When my father-in-law was here, The Rock Star bit him. Now, I'll be honest. For about 30 seconds I just kind of thought Troy's dad was being a weenie. When Garrett was little we would play bite him all the time. I pretended to gnaw off one of his ears and he'd laugh hysterically when I acted like I'd accidentally swallowed it. When The Rock Star got a little older, he started pretending to bite off our ears. At first, he bit a little harder than he should have so we instructed him on the important differences between play biting and channeling your inner Mike Tyson. He breezed through the lesson and we have never had biting problems with him. So, when my father-in-law yelped in pain and scolded Garrett for biting, I thought maybe he was overreacting. I asked him if Garrett might have been play biting. My father-in-law looked at me like I was one of those crazy mothers who's child can do no wrong and informed me that, no, it was a real bite and it did not feel good. I reported to Troy and we lectured The Rock Star about never ever biting people ever again. Ever.
A couple nights ago I asked Garrett if he wanted to run down to the mailbox with me in the freezing cold frigid temperatures. He said he wanted to and I informed him that it would be really cold and we needed to go really fast. I sprinted down to the mailbox with my three-year-old hot on my heels. I reached the box, inserted the key and felt an excruciating pain in my left butt cheek. I screamed. In fact, I screamed, "Holy crap!" At the top of my lungs. On a street where the neighbors know that Troy is a pastor and know that crap is nothing close to holy. Realizing that I'd just been bit, I wheeled on my son and commanded him back into the house. He dissolved instantly into the Niagara Falls of tears. I knew he didn't mean to hurt me. I knew he wasn't trying to inflict pain upon me. But I had no idea why he had done it. When I got in the house and asked him what possessed him to do such a terrible thing he replied, through hiccuping sobs, "I was trying to get you." And I had made a giant game about him racing me to the mailbox and for some reason--in his mind, all in fun--he'd decided that making it to the mailbox in the freezing temperatures should be followed by a good, old fashioned, bite on the rump. I wasn't mad at him. I knew he didn't know that it would hurt me. But, I also knew that I couldn't have him doing this at preschool or Sunday school or...anywhere. Biting--especially on the butt, especially when you're three--is completely inappropriate no matter what. I made an extra big deal about it in hopes that he would get the point. "Mommy. It was an accident." He told me.
"No it wasn't, Garrett. You might not have meant to do it so hard but it wasn't an accident. My bottom didn't jump into your mouth." I replied.

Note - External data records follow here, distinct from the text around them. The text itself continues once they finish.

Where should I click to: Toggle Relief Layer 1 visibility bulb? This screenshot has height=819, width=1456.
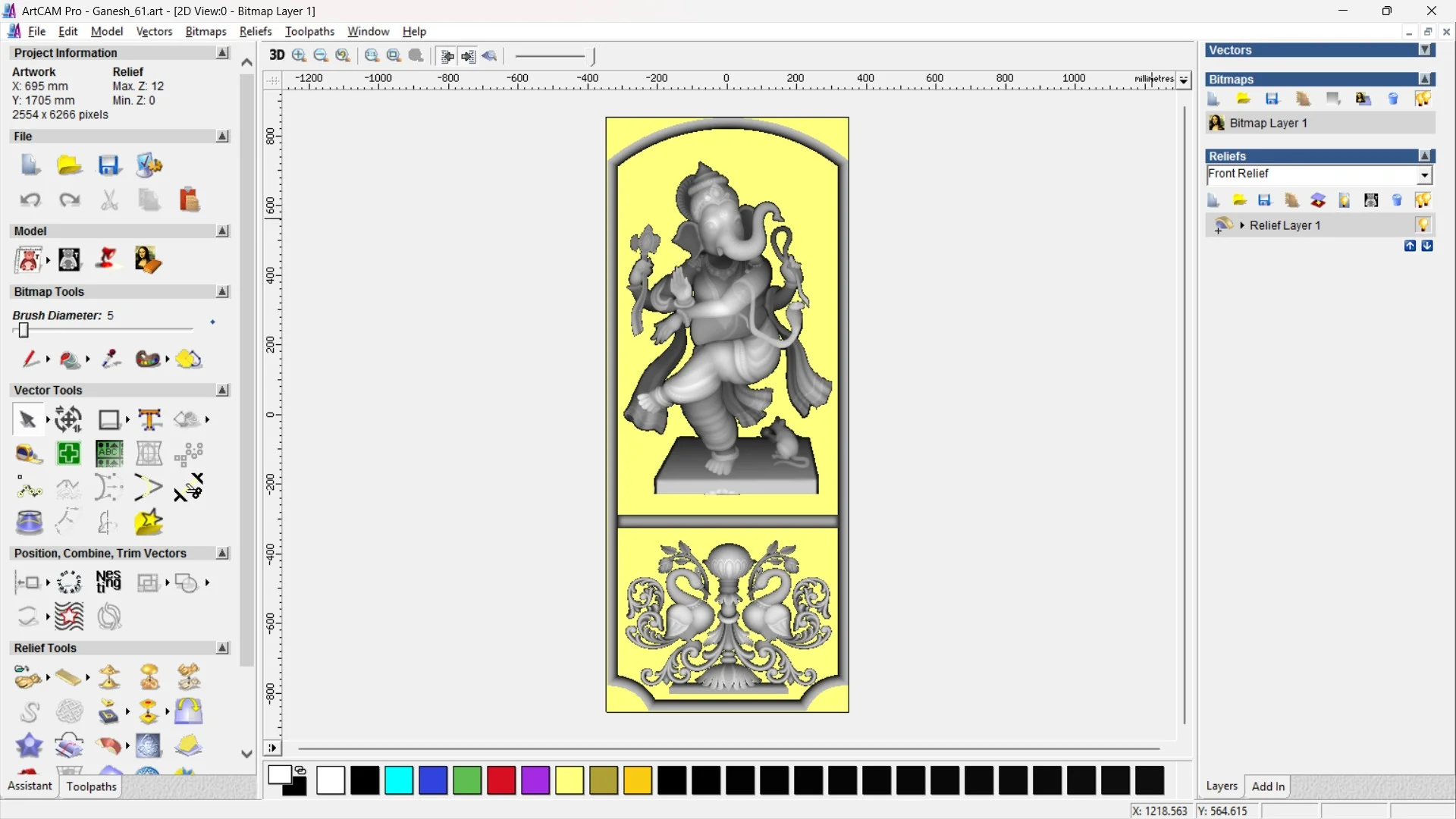1423,225
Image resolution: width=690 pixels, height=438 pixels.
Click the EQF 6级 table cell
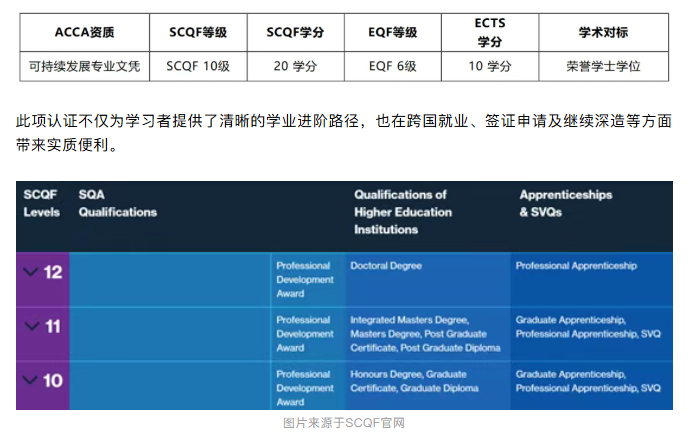click(x=393, y=67)
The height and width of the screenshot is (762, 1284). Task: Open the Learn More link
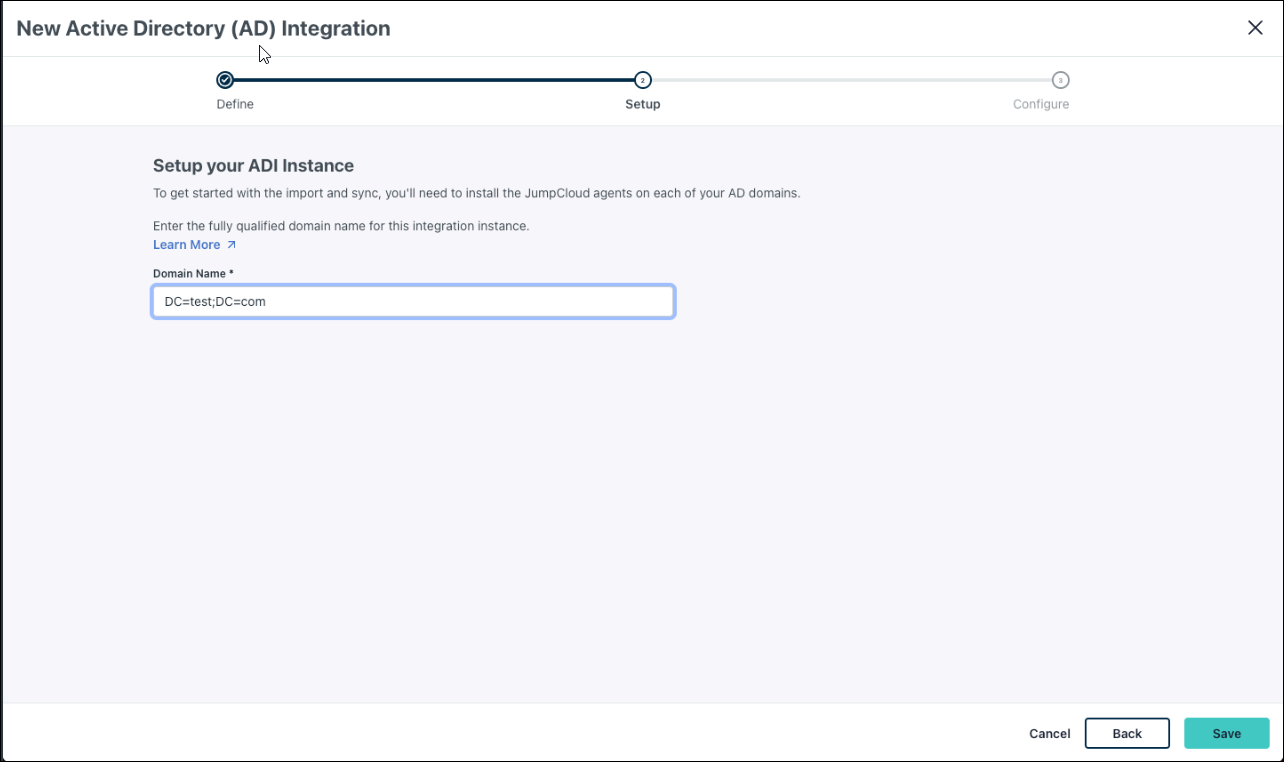[187, 245]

Garrett is obsessed with Christmas this year. (Stay with me folks, it all ties in.) He knows that it is about Jesus's birthday and he is very excited! He's also pretty in to the Santa thing. I know that not everyone agrees with the Santa thing but this is something that Troy and I are on the same page about. We both got to believe in Santa and we turned out pretty okay, right? Don't answer that. Anyway. Moving on. He keeps asking questions about Santa and the North pole and reindeer and elves. Earlier on the butt biting day he told me he couldn't wait to get his trash truck from Santa. I had explained to him that only good little boys and girls get presents and the naughty ones get coal. "Have you been good this year, Garrett?" I'd asked. And he had replied that he had, indeed, been very good.
SO....after I said the sentence about my butt jumping into my son's mouth, I called my mom. "I just said another sentence I never thought I'd say." Then I proceeded to tell her the story of my naughty bum biting boy. Garrett, who was sitting at the table, turned to me with wide eyes. For a few minutes he sat very still and very quiet. I hung up the phone and he swallowed slowly. "Mommy," he began with his little voice quivering, "was that Santa?"